Pick out all lines with the word "agent" from the records that follow.

DATASET CONTENT:
= = = = = = =
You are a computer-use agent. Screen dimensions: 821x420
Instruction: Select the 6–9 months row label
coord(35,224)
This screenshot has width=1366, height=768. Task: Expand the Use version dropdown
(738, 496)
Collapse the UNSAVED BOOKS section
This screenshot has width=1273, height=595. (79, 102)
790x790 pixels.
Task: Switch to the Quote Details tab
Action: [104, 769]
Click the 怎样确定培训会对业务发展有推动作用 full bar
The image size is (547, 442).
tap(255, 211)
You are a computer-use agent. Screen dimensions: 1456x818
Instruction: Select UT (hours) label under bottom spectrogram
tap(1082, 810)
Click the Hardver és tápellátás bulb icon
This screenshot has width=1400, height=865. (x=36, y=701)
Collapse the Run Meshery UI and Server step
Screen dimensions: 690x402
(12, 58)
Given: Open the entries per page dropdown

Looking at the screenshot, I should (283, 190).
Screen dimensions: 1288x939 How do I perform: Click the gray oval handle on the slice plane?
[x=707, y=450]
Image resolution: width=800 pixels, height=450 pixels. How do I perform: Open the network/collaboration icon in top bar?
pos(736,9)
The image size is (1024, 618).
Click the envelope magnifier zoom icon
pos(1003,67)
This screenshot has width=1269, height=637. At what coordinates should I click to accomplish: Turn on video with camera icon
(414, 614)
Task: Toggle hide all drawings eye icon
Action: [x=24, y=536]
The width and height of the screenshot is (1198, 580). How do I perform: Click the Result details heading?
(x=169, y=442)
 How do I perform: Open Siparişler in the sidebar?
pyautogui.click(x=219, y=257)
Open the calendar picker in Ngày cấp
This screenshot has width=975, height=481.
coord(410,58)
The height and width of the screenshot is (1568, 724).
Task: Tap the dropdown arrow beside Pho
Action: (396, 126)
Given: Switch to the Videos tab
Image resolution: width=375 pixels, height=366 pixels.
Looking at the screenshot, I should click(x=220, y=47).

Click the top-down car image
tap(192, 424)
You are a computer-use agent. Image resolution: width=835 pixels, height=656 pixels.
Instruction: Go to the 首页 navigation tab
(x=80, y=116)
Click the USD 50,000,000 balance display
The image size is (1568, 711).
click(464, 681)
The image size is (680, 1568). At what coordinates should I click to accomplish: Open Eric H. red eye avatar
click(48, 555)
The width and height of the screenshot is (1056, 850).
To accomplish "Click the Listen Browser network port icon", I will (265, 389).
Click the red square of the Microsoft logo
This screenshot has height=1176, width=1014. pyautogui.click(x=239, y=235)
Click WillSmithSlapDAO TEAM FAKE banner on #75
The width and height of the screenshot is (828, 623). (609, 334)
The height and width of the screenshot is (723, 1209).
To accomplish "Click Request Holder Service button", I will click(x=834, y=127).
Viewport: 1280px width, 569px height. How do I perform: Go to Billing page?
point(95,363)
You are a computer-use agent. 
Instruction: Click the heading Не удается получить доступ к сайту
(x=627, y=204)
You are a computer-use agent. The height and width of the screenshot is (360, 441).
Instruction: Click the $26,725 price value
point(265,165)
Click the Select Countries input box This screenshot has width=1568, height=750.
= = = = = = =
SOLUTION FOR THIS EXERCISE:
You are a computer-use agent. Screen dimensions: 821x420
You are a computer-use agent. Screen dimensions: 1456x818
You are a computer-use agent. Image resolution: width=835 pixels, height=656 pixels.
You are a computer-use agent. 
You are a computer-use agent. The height and width of the screenshot is (360, 441).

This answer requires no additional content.